--- BEGIN TEXT BLOCK ---

[erlang-bugs] Unicode bug in io:format

Sun Nov 27 23:35:06 CET 2011

On 11-22 14:02, Erik Søe Sørensen wrote:
> On 22-11-2011 13:11, eurekafag wrote:
> >Many thanks for this thorough research! However I have two things
> >to mention. Setting or getting encoding introduces noticeable
> >delay in launching without -noinput, but with it it starts just as
> >fast as usual. Pretty strange.
> Yes, I noticed that too; the delay is so long that there is probably
> a timeout somewhere.
> 
> >And another a bit illogical issue: to print UTF-8 strings one
> >should NOT set binary type /utf8. This works fine with encoding
> >set: io:format("~ts~n", [<<"Тестовая строка">>]).
> >This fails in both noinput-cases with encoding set:
> >io:format("~ts~n", [<<"Тестовая строка"/utf8>>]).
> Remember that still, *source files are always interpreted as latin-1*.
> 
> From http://www.erlang.org/doc/apps/stdlib/unicode_usage.html :
> 
>    It is convenient to be able to write a list of Unicode characters in
>    the string syntax. However, the language specifies strings as being
>    in the ISO-latin-1 character set which the compiler tool chain as
>    well as many other tools expect.
> 
>    Also the source code is (for now) still expected to be written using
>    the ISO-latin-1 character set, why Unicode characters beyond that
>    range cannot be entered in string literals.

--- END TEXT BLOCK ---
--- BEGIN PROVIDED MATERIAL ---

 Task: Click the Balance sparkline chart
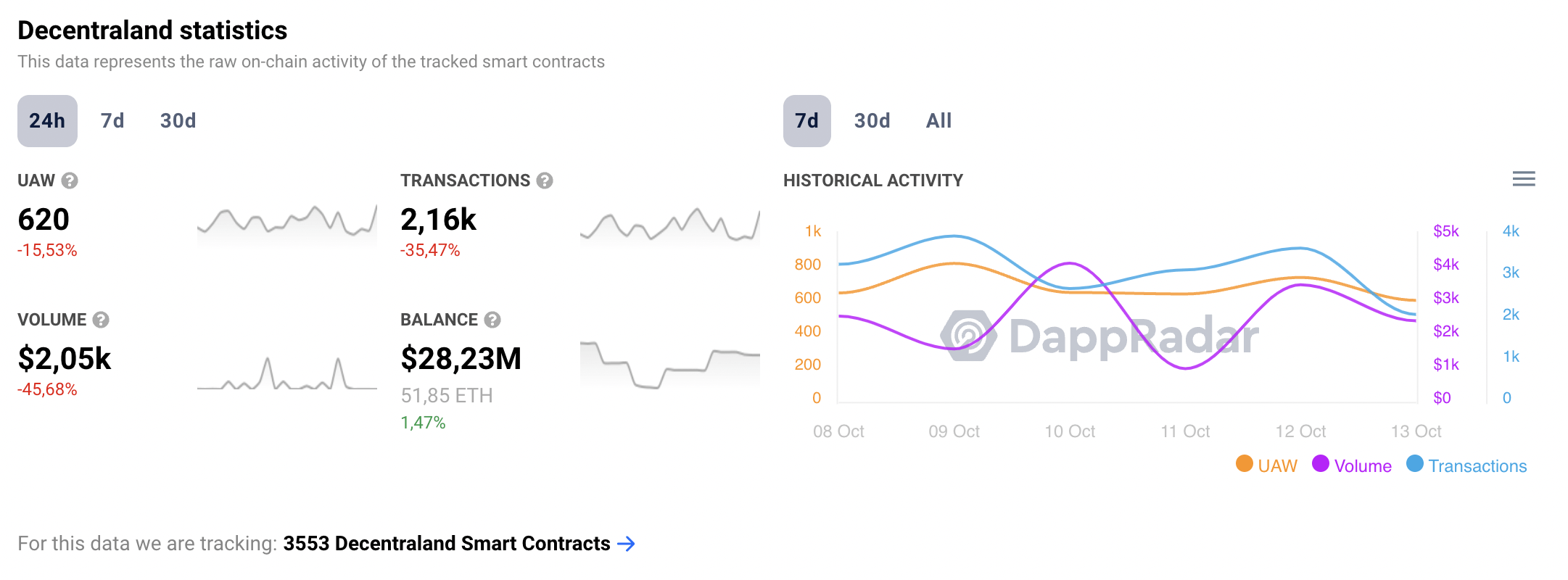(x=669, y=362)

--- END PROVIDED MATERIAL ---
--- BEGIN PROVIDED MATERIAL ---

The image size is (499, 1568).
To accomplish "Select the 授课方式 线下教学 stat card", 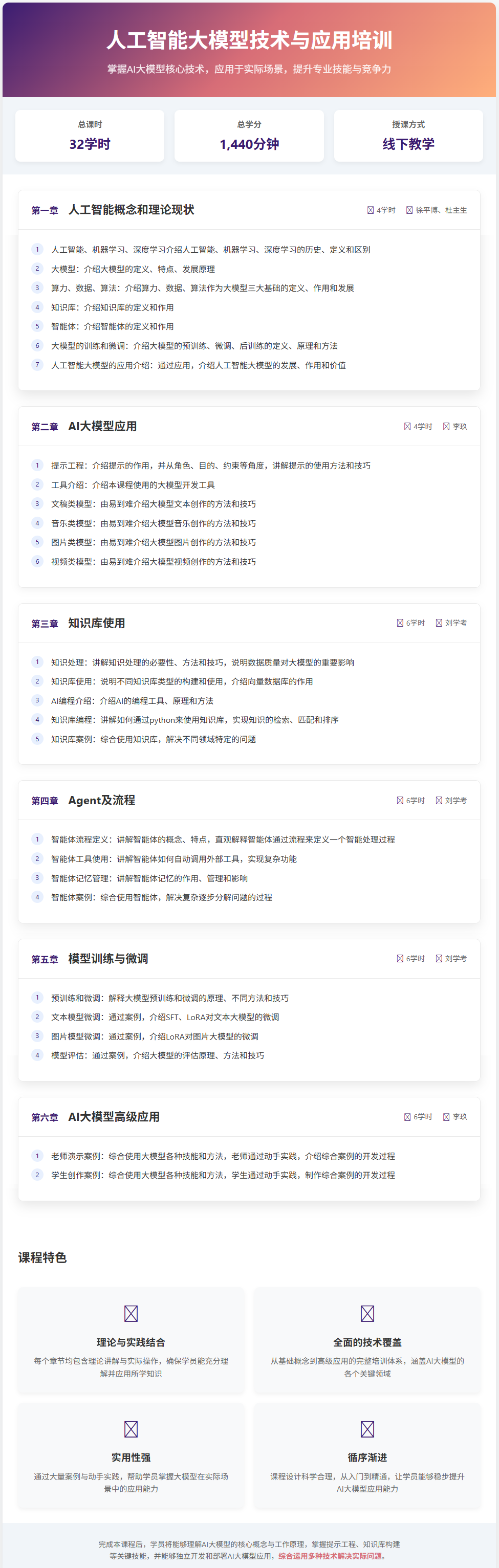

--- END PROVIDED MATERIAL ---

● **STATED GOAL 1**:
In the io:format Unicode bug thread:
(a) What introduces a noticeable delay when launching without -noinput?
(b) What does Erik Søe Sørensen think the length of that delay probably points to?
(c) Which character set are source files always interpreted as?
● **STATED GOAL 2**:
Can you reproduce the io:format Unicode bug thread between "[erlang-bugs] Unicode bug" and "a timeout somewhere.", inclusive?

● **FULL ANSWER 1**:
(a) Setting or getting the encoding.
(b) A timeout somewhere.
(c) Latin-1 (ISO-latin-1).

● **FULL ANSWER 2**:
[erlang-bugs] Unicode bug in io:format

Sun Nov 27 23:35:06 CET 2011

On 11-22 14:02, Erik Søe Sørensen wrote:
> On 22-11-2011 13:11, eurekafag wrote:
> >Many thanks for this thorough research! However I have two things
> >to mention. Setting or getting encoding introduces noticeable
> >delay in launching without -noinput, but with it it starts just as
> >fast as usual. Pretty strange.
> Yes, I noticed that too; the delay is so long that there is probably
> a timeout somewhere.